Use when: High traffic APIs where sliding log is too memory-intensive. Most web APIs.
Token bucket
Each user has a bucket that fills with tokens at a fixed rate. Each request consumes one token. Allows bursts up to the bucket capacity.
# Token bucket: 10 req/sec, burst up to 50
import time
def is_allowed_token_bucket(
user_id: str,
rate: float = 10.0, # tokens per second
capacity: int = 50, # max burst
) -> bool:
key = f"rate:bucket:{user_id}"
now = time.time()
# Lua script for atomic check-and-update
lua_script = """
local key = KEYS[1]
local rate = tonumber(ARGV[1])
local capacity = tonumber(ARGV[2])
local now = tonumber(ARGV[3])
local data = redis.call('HMGET', key, 'tokens', 'last_refill')
local tokens = tonumber(data[1]) or capacity
local last_refill = tonumber(data[2]) or now
-- Add tokens based on elapsed time
local elapsed = now - last_refill
tokens = math.min(capacity, tokens + elapsed * rate)
if tokens < 1 then
return 0 -- rejected
end
tokens = tokens - 1
redis.call('HMSET', key, 'tokens', tokens, 'last_refill', now)
redis.call('EXPIRE', key, 3600)
return 1 -- allowed
"""
result = r.eval(lua_script, 1, key, rate, capacity, now)
return bool(result)
Pros: Allows controlled bursts. Users can accumulate tokens when idle and use them in a burst — natural for human usage patterns.
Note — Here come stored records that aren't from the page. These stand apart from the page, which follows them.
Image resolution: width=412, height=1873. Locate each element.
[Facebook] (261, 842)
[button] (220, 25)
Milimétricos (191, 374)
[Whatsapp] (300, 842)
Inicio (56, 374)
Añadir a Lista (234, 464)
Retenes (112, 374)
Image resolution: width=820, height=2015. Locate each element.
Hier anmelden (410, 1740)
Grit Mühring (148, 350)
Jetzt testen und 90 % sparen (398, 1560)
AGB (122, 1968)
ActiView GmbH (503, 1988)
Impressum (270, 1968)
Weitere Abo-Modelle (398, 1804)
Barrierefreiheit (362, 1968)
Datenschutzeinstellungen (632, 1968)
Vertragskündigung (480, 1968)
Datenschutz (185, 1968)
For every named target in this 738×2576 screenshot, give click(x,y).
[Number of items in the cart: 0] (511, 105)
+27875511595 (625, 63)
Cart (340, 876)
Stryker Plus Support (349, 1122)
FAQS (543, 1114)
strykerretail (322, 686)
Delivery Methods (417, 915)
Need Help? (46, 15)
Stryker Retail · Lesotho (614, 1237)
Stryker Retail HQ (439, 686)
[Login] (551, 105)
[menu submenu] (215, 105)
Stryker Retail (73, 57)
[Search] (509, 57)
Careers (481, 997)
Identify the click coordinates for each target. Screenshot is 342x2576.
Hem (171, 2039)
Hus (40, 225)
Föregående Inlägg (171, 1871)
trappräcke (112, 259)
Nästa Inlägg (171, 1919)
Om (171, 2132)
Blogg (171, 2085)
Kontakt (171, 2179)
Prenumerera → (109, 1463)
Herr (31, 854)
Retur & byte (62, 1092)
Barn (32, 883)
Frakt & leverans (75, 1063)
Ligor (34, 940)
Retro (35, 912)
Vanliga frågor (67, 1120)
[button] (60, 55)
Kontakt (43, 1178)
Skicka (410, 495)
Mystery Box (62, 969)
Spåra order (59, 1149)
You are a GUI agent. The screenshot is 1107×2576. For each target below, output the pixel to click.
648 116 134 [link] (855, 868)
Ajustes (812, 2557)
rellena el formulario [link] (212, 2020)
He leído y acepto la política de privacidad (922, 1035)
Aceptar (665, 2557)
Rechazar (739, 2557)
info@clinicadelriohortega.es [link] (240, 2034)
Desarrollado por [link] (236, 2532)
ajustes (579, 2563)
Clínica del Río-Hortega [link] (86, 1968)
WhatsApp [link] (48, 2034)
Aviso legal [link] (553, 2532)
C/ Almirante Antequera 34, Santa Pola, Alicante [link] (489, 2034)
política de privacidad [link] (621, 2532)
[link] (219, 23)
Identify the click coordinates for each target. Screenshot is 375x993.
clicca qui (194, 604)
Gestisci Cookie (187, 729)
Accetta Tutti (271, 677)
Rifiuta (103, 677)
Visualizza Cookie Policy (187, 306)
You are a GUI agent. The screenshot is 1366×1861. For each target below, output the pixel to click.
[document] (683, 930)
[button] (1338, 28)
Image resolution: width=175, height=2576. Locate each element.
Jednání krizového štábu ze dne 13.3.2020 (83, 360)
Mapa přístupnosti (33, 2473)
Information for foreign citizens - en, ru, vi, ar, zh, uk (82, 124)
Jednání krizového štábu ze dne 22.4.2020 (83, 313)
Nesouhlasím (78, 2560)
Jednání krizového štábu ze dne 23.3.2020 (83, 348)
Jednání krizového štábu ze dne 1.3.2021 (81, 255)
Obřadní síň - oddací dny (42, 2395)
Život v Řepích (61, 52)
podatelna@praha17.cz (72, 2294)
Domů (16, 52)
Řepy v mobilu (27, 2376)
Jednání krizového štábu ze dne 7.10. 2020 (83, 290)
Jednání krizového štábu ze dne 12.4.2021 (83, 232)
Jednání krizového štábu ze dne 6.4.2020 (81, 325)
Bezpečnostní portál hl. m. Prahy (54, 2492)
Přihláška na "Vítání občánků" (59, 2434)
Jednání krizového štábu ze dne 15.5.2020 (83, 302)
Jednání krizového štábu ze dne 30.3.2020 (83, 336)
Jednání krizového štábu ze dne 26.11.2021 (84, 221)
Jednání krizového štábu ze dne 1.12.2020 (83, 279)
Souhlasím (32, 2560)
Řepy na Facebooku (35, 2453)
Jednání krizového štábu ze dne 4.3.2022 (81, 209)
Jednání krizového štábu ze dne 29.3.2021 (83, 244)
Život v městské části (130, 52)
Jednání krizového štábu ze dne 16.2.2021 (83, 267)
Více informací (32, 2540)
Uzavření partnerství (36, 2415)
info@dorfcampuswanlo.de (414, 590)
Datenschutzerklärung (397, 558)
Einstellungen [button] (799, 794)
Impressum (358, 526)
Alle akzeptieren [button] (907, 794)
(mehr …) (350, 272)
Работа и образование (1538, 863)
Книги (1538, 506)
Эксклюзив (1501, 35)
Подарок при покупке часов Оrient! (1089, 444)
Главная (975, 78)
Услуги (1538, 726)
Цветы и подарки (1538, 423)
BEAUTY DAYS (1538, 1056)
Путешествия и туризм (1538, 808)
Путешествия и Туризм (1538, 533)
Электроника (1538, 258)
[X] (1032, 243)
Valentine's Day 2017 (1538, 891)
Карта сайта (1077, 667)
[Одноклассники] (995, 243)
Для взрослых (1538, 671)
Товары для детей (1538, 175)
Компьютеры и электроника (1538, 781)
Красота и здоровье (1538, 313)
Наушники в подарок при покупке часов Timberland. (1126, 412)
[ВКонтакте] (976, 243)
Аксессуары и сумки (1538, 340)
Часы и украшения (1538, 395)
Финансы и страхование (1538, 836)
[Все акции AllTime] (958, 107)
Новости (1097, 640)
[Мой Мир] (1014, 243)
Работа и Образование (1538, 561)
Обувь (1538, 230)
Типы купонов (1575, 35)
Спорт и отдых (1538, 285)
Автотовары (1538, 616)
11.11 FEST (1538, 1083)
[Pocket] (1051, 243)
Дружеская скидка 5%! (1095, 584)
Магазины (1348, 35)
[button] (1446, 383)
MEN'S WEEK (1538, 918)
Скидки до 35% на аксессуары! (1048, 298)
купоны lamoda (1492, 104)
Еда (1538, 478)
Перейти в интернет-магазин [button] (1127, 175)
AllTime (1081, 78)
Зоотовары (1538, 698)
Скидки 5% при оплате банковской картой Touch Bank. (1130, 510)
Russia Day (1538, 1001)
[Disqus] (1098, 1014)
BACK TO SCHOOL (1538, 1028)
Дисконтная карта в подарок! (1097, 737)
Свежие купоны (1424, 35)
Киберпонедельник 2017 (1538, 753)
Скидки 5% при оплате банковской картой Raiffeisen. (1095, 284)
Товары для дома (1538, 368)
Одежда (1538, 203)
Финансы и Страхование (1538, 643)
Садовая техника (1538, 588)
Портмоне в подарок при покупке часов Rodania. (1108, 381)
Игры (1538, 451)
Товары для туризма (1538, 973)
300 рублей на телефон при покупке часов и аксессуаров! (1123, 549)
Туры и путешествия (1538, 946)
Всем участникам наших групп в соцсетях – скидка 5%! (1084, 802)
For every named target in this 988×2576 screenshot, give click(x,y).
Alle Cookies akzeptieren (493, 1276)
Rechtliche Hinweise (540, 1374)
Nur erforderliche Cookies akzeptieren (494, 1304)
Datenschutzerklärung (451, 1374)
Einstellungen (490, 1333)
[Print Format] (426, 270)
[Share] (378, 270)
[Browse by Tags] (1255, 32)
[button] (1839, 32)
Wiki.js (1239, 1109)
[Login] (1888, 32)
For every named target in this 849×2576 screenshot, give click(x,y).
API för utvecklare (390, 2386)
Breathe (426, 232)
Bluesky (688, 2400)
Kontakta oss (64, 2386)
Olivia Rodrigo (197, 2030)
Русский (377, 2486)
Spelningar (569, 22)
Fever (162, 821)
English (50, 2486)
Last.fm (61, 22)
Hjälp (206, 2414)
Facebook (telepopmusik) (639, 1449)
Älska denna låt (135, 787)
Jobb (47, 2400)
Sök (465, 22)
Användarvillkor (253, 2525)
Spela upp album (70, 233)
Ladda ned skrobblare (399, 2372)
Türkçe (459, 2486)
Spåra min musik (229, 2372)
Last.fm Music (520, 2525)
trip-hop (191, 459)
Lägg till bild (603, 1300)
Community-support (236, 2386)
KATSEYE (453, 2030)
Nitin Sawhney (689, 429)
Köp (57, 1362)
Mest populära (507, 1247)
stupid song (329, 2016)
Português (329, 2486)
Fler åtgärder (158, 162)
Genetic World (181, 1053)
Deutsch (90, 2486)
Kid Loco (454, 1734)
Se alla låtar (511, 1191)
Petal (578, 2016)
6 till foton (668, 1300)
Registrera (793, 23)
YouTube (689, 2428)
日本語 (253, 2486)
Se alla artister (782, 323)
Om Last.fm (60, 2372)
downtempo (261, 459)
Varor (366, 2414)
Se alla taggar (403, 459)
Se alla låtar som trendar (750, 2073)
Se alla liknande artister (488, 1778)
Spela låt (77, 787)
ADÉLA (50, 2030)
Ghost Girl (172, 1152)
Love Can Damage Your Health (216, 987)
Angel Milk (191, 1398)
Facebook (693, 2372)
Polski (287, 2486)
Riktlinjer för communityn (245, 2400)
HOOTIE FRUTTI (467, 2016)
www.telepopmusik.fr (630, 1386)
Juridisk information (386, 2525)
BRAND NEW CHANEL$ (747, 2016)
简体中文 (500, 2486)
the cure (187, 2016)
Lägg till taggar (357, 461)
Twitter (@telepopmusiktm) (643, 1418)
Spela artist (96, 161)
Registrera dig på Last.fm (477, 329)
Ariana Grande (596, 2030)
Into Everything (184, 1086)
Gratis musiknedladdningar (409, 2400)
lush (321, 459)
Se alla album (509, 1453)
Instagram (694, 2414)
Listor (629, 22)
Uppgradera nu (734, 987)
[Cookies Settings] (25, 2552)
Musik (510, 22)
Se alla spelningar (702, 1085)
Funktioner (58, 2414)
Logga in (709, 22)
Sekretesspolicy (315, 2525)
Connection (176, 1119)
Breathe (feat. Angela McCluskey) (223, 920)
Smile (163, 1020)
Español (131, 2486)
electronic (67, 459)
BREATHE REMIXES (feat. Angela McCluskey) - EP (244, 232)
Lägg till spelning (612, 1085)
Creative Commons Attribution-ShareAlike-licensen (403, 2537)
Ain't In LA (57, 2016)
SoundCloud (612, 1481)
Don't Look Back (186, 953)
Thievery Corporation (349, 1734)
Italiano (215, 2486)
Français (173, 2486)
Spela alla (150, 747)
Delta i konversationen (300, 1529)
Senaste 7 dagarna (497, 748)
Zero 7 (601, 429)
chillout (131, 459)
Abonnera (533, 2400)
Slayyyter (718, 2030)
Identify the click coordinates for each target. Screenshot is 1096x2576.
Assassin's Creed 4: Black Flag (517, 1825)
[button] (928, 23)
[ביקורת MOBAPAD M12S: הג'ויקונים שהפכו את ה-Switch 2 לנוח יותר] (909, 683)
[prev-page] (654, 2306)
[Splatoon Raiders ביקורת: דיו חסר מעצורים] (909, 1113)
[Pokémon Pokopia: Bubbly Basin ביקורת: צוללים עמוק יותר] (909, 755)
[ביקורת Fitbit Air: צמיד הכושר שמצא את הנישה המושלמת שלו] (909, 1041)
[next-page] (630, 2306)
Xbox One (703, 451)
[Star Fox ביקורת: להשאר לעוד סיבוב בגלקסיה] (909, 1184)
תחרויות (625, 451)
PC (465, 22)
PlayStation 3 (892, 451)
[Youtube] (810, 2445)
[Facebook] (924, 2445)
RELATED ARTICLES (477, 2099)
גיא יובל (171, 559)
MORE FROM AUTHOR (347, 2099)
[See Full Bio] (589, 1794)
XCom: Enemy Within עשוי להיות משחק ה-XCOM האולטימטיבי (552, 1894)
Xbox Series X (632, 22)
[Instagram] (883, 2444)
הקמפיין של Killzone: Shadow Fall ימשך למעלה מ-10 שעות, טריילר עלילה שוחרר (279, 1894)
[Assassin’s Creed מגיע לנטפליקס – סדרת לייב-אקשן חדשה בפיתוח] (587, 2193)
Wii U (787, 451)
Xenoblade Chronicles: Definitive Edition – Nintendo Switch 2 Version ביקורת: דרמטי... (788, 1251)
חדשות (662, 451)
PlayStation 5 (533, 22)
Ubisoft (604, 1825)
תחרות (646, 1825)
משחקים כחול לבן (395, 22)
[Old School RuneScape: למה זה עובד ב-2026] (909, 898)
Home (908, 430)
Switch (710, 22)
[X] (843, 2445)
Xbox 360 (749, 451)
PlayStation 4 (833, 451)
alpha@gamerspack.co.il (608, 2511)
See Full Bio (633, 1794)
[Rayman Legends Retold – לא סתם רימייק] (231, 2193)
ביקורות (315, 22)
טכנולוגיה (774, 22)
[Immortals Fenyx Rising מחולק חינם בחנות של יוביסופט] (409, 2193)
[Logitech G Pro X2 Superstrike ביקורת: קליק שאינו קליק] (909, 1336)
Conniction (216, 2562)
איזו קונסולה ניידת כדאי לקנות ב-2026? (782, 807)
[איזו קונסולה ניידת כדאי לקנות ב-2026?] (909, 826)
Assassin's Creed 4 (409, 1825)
Cons: Two parameters to tune (rate + capacity). Complex to implement atomically.
Use when: You want to allow reasonable bursts. Mobile app APIs, where users open the app and make several calls quickly.
Leaky bucket
Requests enter a queue (the bucket). They are processed at a fixed rate regardless of input rate. Excess requests that overflow the queue are rejected.
Difference from token bucket: Token bucket allows bursts up to the capacity. Leaky bucket processes at a constant rate regardless — output is always smooth.
Use when: You need to protect a downstream service that cannot handle bursts. Database write queues, email sending queues.
Decision guide
- User-facing API, allow occasional bursts: Token bucket
- High accuracy required, low traffic: Sliding window log
- High accuracy required, high traffic: Sliding window counter
- Protect downstream from any burst: Leaky bucket
- Simple use case, internal: Fixed window counter
The sliding window counter is the right default for most production APIs. It is accurate, memory-efficient, and implementable in a single Redis script.